Le marché de la résidence privée pour aînés, surtout autonomes, stagne, ayant atteint un certain équilibre entre l’offre et la demande, observe la Société canadienne d’hypothèque et de logement (SCHL) qui diffusait hier son enquête annuelle sur le sujet.

Le taux d’inoccupation moyen des places en résidence pour le Québec demeure comparable à celui de 2011, à 8,4 %. Le prix moyen des loyers, tous types confondus, atteint 1475 $ par mois, contre 1466 $ l’an dernier. Le prix d’un logement de deux chambres dans une résidence est passé de 1855 à 1902 $ par mois en moyenne. Le prix moyen d’une chambre semi-privée (deux lits) atteint pour sa part 2032 $, contre 1612 $ en 2011, une hausse de plus de 25 %.

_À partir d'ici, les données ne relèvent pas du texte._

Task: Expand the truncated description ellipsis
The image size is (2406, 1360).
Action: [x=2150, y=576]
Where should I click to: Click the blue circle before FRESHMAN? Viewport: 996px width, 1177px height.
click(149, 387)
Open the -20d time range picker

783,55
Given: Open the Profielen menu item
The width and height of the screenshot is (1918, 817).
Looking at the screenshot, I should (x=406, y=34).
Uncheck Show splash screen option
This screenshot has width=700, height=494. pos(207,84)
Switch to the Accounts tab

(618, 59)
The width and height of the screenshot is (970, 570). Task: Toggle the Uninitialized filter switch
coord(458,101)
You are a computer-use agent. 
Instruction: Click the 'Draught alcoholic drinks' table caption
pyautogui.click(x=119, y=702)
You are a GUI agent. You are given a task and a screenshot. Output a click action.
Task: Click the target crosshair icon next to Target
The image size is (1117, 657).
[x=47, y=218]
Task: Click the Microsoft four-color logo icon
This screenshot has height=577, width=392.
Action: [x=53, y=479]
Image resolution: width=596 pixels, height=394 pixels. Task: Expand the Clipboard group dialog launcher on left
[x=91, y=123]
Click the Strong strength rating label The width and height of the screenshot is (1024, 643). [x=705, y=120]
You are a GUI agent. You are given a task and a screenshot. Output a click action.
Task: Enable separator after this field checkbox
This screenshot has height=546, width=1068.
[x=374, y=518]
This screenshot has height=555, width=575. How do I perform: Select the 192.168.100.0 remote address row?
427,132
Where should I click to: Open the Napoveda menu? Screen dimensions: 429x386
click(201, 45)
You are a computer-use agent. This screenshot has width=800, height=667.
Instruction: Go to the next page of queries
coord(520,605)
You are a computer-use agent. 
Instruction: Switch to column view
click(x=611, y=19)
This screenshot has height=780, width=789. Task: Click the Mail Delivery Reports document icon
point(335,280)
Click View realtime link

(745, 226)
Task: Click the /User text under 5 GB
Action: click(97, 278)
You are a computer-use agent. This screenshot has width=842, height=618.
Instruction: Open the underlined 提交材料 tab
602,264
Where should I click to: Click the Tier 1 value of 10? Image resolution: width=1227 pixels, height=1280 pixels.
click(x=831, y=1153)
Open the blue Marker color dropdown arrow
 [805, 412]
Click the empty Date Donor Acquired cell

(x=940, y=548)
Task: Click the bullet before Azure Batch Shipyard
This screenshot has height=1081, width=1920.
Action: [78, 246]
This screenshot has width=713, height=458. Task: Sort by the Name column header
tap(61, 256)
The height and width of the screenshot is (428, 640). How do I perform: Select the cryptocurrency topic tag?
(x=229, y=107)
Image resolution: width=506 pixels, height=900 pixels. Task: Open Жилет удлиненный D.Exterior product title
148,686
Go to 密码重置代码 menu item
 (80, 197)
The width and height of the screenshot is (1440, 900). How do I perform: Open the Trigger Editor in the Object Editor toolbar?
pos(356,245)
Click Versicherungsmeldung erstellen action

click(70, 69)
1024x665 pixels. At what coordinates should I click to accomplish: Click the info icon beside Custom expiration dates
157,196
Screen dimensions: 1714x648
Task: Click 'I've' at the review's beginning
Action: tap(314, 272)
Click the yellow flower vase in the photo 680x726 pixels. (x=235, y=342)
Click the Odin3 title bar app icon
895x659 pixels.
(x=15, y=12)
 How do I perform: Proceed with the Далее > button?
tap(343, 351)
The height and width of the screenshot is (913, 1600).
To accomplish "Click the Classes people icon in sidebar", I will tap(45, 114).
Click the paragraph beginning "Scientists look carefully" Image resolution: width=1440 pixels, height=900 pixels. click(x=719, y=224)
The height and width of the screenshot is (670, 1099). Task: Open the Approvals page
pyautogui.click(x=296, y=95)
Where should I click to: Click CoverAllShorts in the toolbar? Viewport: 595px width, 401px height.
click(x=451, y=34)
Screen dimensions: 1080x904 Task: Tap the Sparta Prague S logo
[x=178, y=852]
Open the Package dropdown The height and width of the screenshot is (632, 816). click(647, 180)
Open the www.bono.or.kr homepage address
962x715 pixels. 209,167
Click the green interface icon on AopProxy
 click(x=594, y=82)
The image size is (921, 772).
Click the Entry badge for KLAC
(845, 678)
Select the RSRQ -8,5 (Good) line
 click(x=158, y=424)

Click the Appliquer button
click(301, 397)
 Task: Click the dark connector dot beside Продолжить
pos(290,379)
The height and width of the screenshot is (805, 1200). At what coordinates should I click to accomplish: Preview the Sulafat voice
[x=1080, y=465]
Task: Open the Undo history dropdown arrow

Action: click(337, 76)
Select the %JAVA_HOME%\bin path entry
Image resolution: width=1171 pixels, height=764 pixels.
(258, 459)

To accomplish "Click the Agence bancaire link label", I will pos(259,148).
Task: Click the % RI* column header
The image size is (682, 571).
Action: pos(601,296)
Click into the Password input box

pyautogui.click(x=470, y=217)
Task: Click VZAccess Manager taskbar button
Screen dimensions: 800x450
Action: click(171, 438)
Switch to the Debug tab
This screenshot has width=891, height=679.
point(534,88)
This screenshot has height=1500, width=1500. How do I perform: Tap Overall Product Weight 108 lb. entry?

Cent mille personnes vivent en résidence au Québec.


« Le rythme de construction [de résidences] ralentit depuis plus d’un an », explique Kevin Hughes, économiste principal à la SCHL pour le Québec. Entre 2000 et 2010, ce marché a connu une forte croissance, avant d’atteindre le plateau actuel, dû en partie à la démographie, explique M. Hugues. Les années de la crise économique de 1930 ont vu naître moins d’enfants, ce qui se répercute aujourd’hui dans ce marché qui vise les 75 ans et plus, selon lui.


« On s’attend à ce que le marché demeure stable à court terme », dit M. Hugues, c’est-à-dire jusqu’à ce que la génération des baby-boomers atteigne l’âge d’investir les résidences et qu’un développement important soit à nouveau à prévoir.


Le taux d’inoccupation varie considérablement d’une région à l’autre. Il est de 7,9 % à Montréal, 17,6 % à Gatineau et 3,8 % dans la région de Saint-Jean-sur-Richelieu, en Montérégie, par exemple.


L’intérêt des promoteurs pour ce marché est indéniable, selon M. Hugues, surtout au Québec, où 18 % des plus de 75 ans choisissent la vie en résidence, contre 5 % en Ontario.